TASK GOAL
Turn the items below into a Markdown table with two columns, Row and Line. Give each non-blank line its own row and number the rows in order.

DATA SUPPLIED
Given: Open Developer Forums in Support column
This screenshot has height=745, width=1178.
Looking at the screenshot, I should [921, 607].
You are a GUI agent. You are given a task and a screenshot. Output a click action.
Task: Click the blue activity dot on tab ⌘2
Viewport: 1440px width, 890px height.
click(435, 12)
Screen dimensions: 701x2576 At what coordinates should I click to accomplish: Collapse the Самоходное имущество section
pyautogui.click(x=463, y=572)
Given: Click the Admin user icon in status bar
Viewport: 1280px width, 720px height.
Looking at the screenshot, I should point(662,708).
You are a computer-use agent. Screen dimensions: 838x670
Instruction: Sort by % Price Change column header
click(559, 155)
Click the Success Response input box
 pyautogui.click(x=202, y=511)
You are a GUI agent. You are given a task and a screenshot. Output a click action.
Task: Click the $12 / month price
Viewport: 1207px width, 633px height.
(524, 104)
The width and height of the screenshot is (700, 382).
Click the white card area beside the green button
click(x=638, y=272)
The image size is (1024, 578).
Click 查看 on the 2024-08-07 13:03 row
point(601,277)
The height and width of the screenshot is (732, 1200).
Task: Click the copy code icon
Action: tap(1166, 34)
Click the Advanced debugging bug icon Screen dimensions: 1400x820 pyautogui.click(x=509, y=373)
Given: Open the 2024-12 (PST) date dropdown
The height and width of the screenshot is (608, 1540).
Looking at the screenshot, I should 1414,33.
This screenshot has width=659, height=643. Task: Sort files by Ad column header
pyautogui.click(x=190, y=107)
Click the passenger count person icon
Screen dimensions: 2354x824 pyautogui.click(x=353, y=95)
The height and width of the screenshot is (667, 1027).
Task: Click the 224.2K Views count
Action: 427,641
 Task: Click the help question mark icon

ANSWER FOR THE TASK
| Row | Line |
|---|---|
| 1 | Given: Open Developer Forums in Support column |
| 2 | This screenshot has height=745, width=1178. |
| 3 | Looking at the screenshot, I should [921, 607]. |
| 4 | You are a GUI agent. You are given a task and a screenshot. Output a click action. |
| 5 | Task: Click the blue activity dot on tab ⌘2 |
| 6 | Viewport: 1440px width, 890px height. |
| 7 | click(435, 12) |
| 8 | Screen dimensions: 701x2576 At what coordinates should I click to accomplish: Collapse the Самоходное имущество section |
| 9 | pyautogui.click(x=463, y=572) |
| 10 | Given: Click the Admin user icon in status bar |
| 11 | Viewport: 1280px width, 720px height. |
| 12 | Looking at the screenshot, I should point(662,708). |
| 13 | You are a computer-use agent. Screen dimensions: 838x670 |
| 14 | Instruction: Sort by % Price Change column header |
| 15 | click(559, 155) |
| 16 | Click the Success Response input box |
| 17 |  pyautogui.click(x=202, y=511) |
| 18 | You are a GUI agent. You are given a task and a screenshot. Output a click action. |
| 19 | Task: Click the $12 / month price |
| 20 | Viewport: 1207px width, 633px height. |
| 21 | (524, 104) |
| 22 | The width and height of the screenshot is (700, 382). |
| 23 | Click the white card area beside the green button |
| 24 | click(x=638, y=272) |
| 25 | The image size is (1024, 578). |
| 26 | Click 查看 on the 2024-08-07 13:03 row |
| 27 | point(601,277) |
| 28 | The height and width of the screenshot is (732, 1200). |
| 29 | Task: Click the copy code icon |
| 30 | Action: tap(1166, 34) |
| 31 | Click the Advanced debugging bug icon Screen dimensions: 1400x820 pyautogui.click(x=509, y=373) |
| 32 | Given: Open the 2024-12 (PST) date dropdown |
| 33 | The height and width of the screenshot is (608, 1540). |
| 34 | Looking at the screenshot, I should 1414,33. |
| 35 | This screenshot has width=659, height=643. Task: Sort files by Ad column header |
| 36 | pyautogui.click(x=190, y=107) |
| 37 | Click the passenger count person icon |
| 38 | Screen dimensions: 2354x824 pyautogui.click(x=353, y=95) |
| 39 | The height and width of the screenshot is (667, 1027). |
| 40 | Task: Click the 224.2K Views count |
| 41 | Action: 427,641 |
| 42 |  Task: Click the help question mark icon |